Parte de vida.-1980


Sin dudas que me estoy volviendo viejo….
Ayer recordaba una historia negra del ’78.
Hoy no puedo sustraerme de recordar dos años más tarde. Marzo del ’80.
Una historia en las antípodas de la anterior.
Por aquellos días estaba de novio con una mujer fascinante, viuda, con 5 hijos que iban de los 9 a los 18 años, con dos perros y 16 años más que yo que contaba con 24.
Nos enamoramos. Yo estudiaba y trabajaba de las 18 hs. A las 6 de la mañana, me preparaba para un nivel en ensayos de materiales entre los descansos en el trabajo y arriba del bus que me llevaba a su casa, 80 km de donde vivía. Mi vida se repartía entre la Central Nuclear de Embalse de Río III, el bus, comer al mediodía, bus y nuevamente al trabajo. Dormía en el viaje.
En marzo del ’80 alquilé una casa del tipo chalet en una urbanización cercana a mi trabajo, de tres dormitorios, un salón, cocina y lavabo, con un gran parque y piscina. El vecino más cercano estaba a 500 metros, 2 manzanas desoladas a nuestro entorno.
Si tengo que recomendar a alguien que inicia su relación con una viuda y cinco hijos, le diré que ese era el lugar perfecto; la soledad y el bucólico paisaje nivela pronto todo tipo de asperezas y diferencias.
Mi horario de trabajo era de lunes a lunes, por lo que un domingo por la mañana, al salir de mis labores, con una camioneta Ford F-100 de la empresa aparecí en casa de la que era hasta ese momento, mi novia. Les desperté pronto y les anuncié a bocajarro que se mudaban conmigo ese día. Tras el alboroto que puede ocasionar una noticia de ese tenor, iniciamos la mudanza y por la tarde estábamos instalados en el nuevo hogar, con perros incluidos.

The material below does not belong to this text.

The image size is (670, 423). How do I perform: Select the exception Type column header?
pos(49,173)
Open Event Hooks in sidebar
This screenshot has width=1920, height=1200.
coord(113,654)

Sé que ahora no lo haría del mismo modo, pero tenía 40 años menos con toda la fuerza y esperanzas de mi parte.
La que sería en adelante mi mujer, aceptó la propuesta con su típico rasco de alegre irresponsabilidad, se iba a vivir con un jovencito solo por amor.
Atrás quedaban mi carrera de artista plástico, mis actuaciones como militar insurrecto, mi vida de soltero, mis días de viajero en auto-stop, todo lo poco que había crecido en conocimientos y me lanzaba a la mayor aventura.
Cinco niños que adoptaba como míos sin saber cómo iría la convivencia.
La ELO (Electric Light Orchestra) puso la música: Last train of London. Casi premonitorio, de allí fueron diez años maravillosos, alocados, furiosos, y la música no dejó de tocar.
Era el último tren para uno de los dos.
Recuerdo cómo tomé la decisión del alquiler y la mudanza, fue una idea que se me cruzó mientras viajaba en el bus camino al trabajo; me pregunté qué posibilidades habría de comenzar conformando una familia de la que nadie daba cinco céntimos, que provocaría millones de opiniones en contra, que nos alejaría de nuestras familias por un tiempo hasta que comprendiesen, que no sería apoyada ni por mis amigos. Viene a mi memoria la soledad que sentí en ese preciso momento, aridez ante un futuro que habría que pelearlo día tras día sin la ayuda de nadie y con cinco hijos. Pero de inmediato sentí la necesidad de no dar un paso atrás y afrontar lo que fuese, aun el fracaso, antes de quedarme con la duda eterna de no haberlo hecho.
Diez años después la premonición del último tren se hacía realidad y mi mujer fallecía de cáncer. Para ese entonces ya teníamos una niña más en la casa y habíamos estado a punto de adoptar una más.
A veces no manejamos con total control las consecuencias que traen las decisiones, a veces la historia sale mal o contraria a lo que esperabas, como dice el poeta:

De vez en cuando la vida
Toma conmigo café
Y está tan bonita que
Da gusto verla.
Se suelta el pelo y me invita
A salir con ella a escena.
…….
De vez en cuando la vida
Nos gasta una broma
Y nos despertamos
Sin saber qué pasa,
Chupando un palo sentados
Sobre una calabaza.

(De vez en cuando la vida, Serrat.)

26 años después, contradiciendo al sentido común y las agoreras voces de los más cercanos, conocí a quién es la maravillosa mujer que me acompaña estos días; ella con 21 años menos que yo ratifica que nunca es tarde para cambiar el rumbo de nuestras vidas ni para hallar la oportunidad de renacer entre las cenizas. Y la rueda sigue con su movimiento eterno.